## SELECTED EXCERPT
____________
Some more Budapest set crime writing….
- Gaby Koppel’s Reparation (2019) is set in 1997 with a claim by Hungarian refugees in America against the old Budapest government; a child abduction in the city’s Hassidic community, and then an arrest in Budapest that ignites an investigation into the county’s past.
- Lisa Lieberman’s Burning Cold (2017) is set in a 1956 Budapest where American Cara Walden finds herself involved in the intrigues of dissidents and Soviet agents all hunting for her brother. By turns a mystery and a spy novel set in the middle of the Hungarian Revolution.
- Jessica Keener’s Strangers in Budapest (2017) follows Boston couple Anne and Will as they relocate to Hungary shortly after the fall of the communist government. But Hungary’s older and darker past of the Nazi murder of so many Hungarian Jews in World War Two drags the couple into a vendetta not of their making.
- J.F. Penn writes the ARKANE series of thrillers about a fictional (at least I hope it’s fictional!) British government agency specializing in paranormal and religious experience. The books roam around—Cairo, Jerusalem, the Scottish island of Orkney, Barcelona, New York, India, New Orleans, and, in book four of the ten book series, Budapest. One Day in Budapest (2018) has a priest murdered at the Basilica of St Stephen and a holy relic stolen. An ultra-nationalist political party calls for retribution and anti-Semitic violence erupts in the city. Dr Morgan Sierra, psychologist and ARKANE agent, arrives to sort everything out.
____________
## PROVIDED MATERIAL

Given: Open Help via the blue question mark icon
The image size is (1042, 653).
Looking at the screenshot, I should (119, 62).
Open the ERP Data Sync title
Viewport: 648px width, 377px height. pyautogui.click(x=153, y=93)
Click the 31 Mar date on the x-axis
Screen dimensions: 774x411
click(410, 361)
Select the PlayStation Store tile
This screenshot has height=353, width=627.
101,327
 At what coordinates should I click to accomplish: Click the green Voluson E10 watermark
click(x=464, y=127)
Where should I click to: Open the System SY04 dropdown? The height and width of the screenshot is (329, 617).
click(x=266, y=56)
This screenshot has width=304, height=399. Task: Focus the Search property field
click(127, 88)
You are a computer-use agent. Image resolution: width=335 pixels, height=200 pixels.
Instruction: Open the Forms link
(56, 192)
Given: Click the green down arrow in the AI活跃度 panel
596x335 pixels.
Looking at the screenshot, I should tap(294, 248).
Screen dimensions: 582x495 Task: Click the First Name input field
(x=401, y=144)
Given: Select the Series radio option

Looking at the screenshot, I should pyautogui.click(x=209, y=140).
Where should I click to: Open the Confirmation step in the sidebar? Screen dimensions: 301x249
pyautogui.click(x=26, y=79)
____________
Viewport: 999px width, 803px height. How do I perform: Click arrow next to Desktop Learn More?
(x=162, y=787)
____________
## WHAT YOU NEED TO DO
a) In the Budapest crime fiction list, where is the priest murdered in One Day in Budapest?
b) Write the next part of the Budapest crime fiction list, continuing after its final entry.
The data has no connection to the Budapest crime fiction list.

## TASK ANSWERS
a) At the Basilica of St Stephen.

b)
- Death in Budapest (2012) by James L. Ross mixes spying with crime (NB: Budapest is obviously a popular location with espionage writers, but I’ve mostly stuck with the more traditional crime novels here). Patrick McCarry, a down-on-his-luck Wall Street banker ends up in Budapest and tempted by the idea of running guns into the Balkans, an idea that, of course, will not end well.
And finally, Péter Lengyel’s 1988 Cobblestone. Lengyel is a Hungarian writer whose career spanned the communist era. He was a translator, a playwright and went to Havana for a while as a university lecturer. He became best known in Hungary in the late 1960s and 1970s as a science fiction writer (as many writers in dictatorships know, when it’s problematic to write about the world you live in simply get into a spaceship and set your novels in galaxies far, far away). In 1988 he took a break from sci-fi to write a crime novel. Cobblestone may start with a jewel heist in 1896 Budapest but it roams far and wide through the city’s history—collapsing empires and monarchies, different regimes, religious tensions, and up to the disappearing shop-fronts and street names under communism as much of old Budapest was threatened with destruction. Cobblestone is the entire history of twentieth century Budapest in one gloriously sprawling, crime novel.